Using scavenged airplane parts and other scrap metal, a Canadian welder has crafted “the world’s biggest dragonfly.” Frank Phaneuf (shown at left, in photo by Shaugn Butts of the Edmonton Journal) wanted to make his contribution to the ever-increasing list of “world’s biggest” structures in Alberta — a list now topping sixty and including Vegreville’s giant Easter egg, Dewberry’s gargantuan chuckwagon and Glendon’s massive pierogy. According to the Edmonton Journal, the thirty-foot insect now graces “the lakeside village of Wabamun, 70 kilometres west of Edmonton. ‘I tried to get it as anatomically correct as possible,’ says Phaneuf,” who “constructed the giant insect in his spare time….
“The abdomen is a 490-litre propane tank welded to a light post, staggered wings borrowed from scrapped airplanes span nearly 10 metres, and the insect’s one-metre-diameter eyes are cut and fitted from another tank.
“A local artist airbrushed the bug blue, black and brown, adding a clear lacquer finish for good measure.
“The assembled sculpture sits on a six-metre pole.
“Phaneuf says he didn’t get much response when calling area junkyards for parts. ‘I finally went in, because they thought I was nuts,’ says Phaneuf, who prefers the title of ‘welder with an imagination,’ rather than artist. While Phaneuf provided the muscle and design, the idea was the brainchild of Mary Thomas, Wabamun’s special events and marketing co-ordinator. The idea came to Thomas a year and a half ago as a way of drawing tourists to the town. ‘Curiosity brings people in,’ says Thomas. ‘We’re hoping it puts us on the map.'”
Even Chinese factories — the source of unnecessary oceans of mass-produced cheap junk; let’s not mince words — are now jumping onto the waste-reduction bandwagon. Massive quantities of waste matter left over from the craft-manufacturing process used to be discarded. But these days, according to the gift-industry journal Global Sources, much of it is being scavenged, recycled, repurposed and reused:
“Typical waste in craft manufacturing includes leftover materials, residue, defective and broken products, and contaminated water. At most suppliers of ceramic models, the defect rate is 10 percent and the breakage rate is 3 to 5 percent. Melting rejected pieces for reuse is difficult due to the temperature requirements. As such, enterprises face the problems of accumulated waste and decreasing clay supply.”
But 1,100 manufacturers in the city of Dehua “are finding ways of reapplication. [Their] total utilization rate of recovered material is 90 percent, amounting to 30 kilotons per year. This saves US$2.2 million of expenditure and translates to about US$11.7 million in output.
“Waste ceramic is recycled by pulverizing the substance and fortifying it with additives before fresh clay is combined in specific proportions.

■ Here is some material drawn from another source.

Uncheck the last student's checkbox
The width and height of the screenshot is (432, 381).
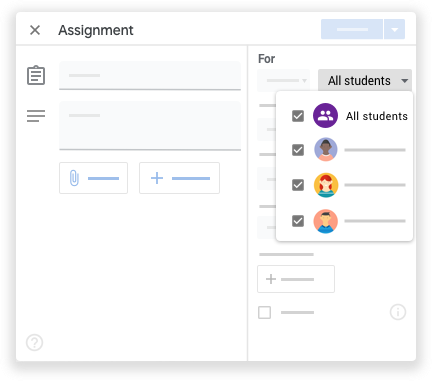[x=298, y=221]
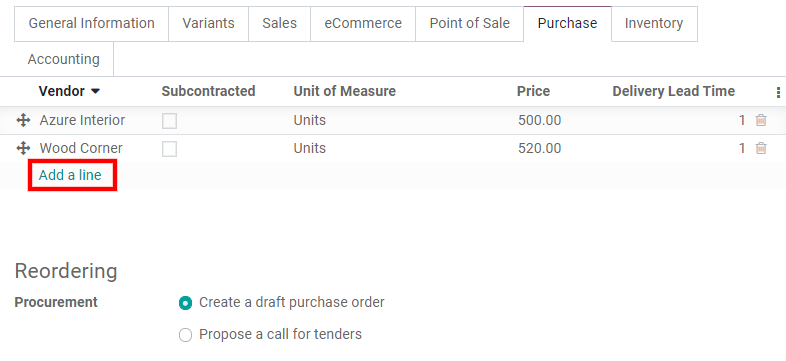Switch to the General Information tab

tap(91, 24)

The resulting material costs 30 percent less than alternatives. Being previously subjected to heat, recovered ceramic has lower temperature requirements, minimizing energy consumption. The defect rate of finished products is also reduced…. Of the 50 kilotons of clay employed annually by [Dehua company] Fujian Guanfu, 6.5 to 7 kilotons become detritus. The company reduces production outlay by nearly US $600,000 via the use of all scrap material.

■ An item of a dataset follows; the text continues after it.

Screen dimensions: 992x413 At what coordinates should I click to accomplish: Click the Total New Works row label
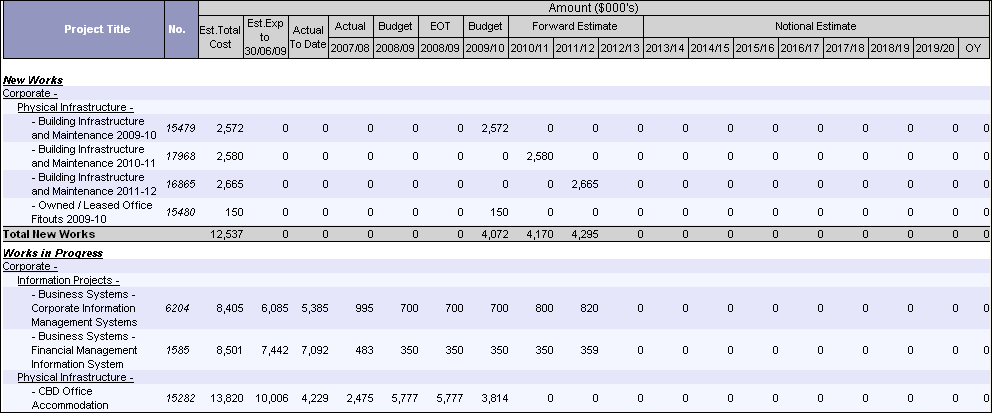point(49,233)
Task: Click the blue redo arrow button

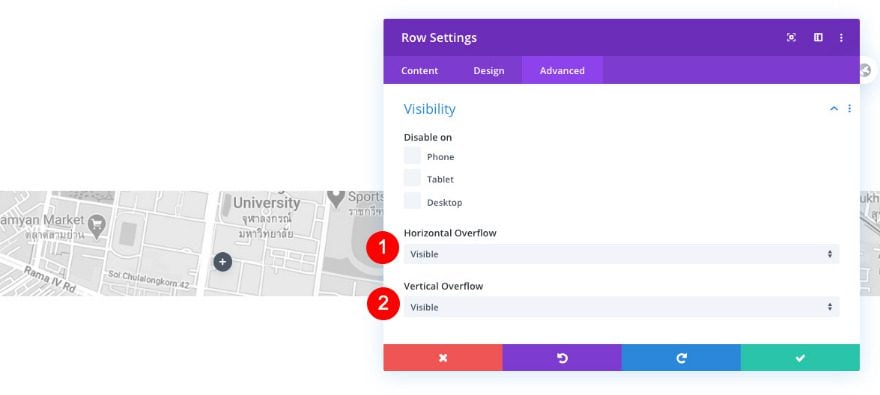Action: click(681, 357)
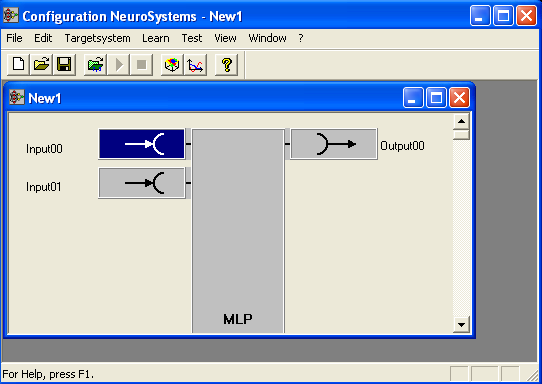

“At Fujian Dehua Ningchang Ceramics Co. Ltd, the utilization of recovered ceramic raises output value by US $1.5 million each year. In addition, the more than 30 plaster recycling enterprises in Dehua repurpose 220 kilotons of plaster generated by ceramic molds, dropping costs further. They established the Dehua Plaster Science & Technology Association for technological improvements and information dissemination.
“Some makers, including Fujian Dehua Ningchang, have also started recycling slag tailings from the manufacture of ceramic models and metal glaze. About 100 megatons are generated annually in China. This byproduct does not require crushing to process, thereby reducing the manufacturing cost of the metal glaze and ceramic items made from it.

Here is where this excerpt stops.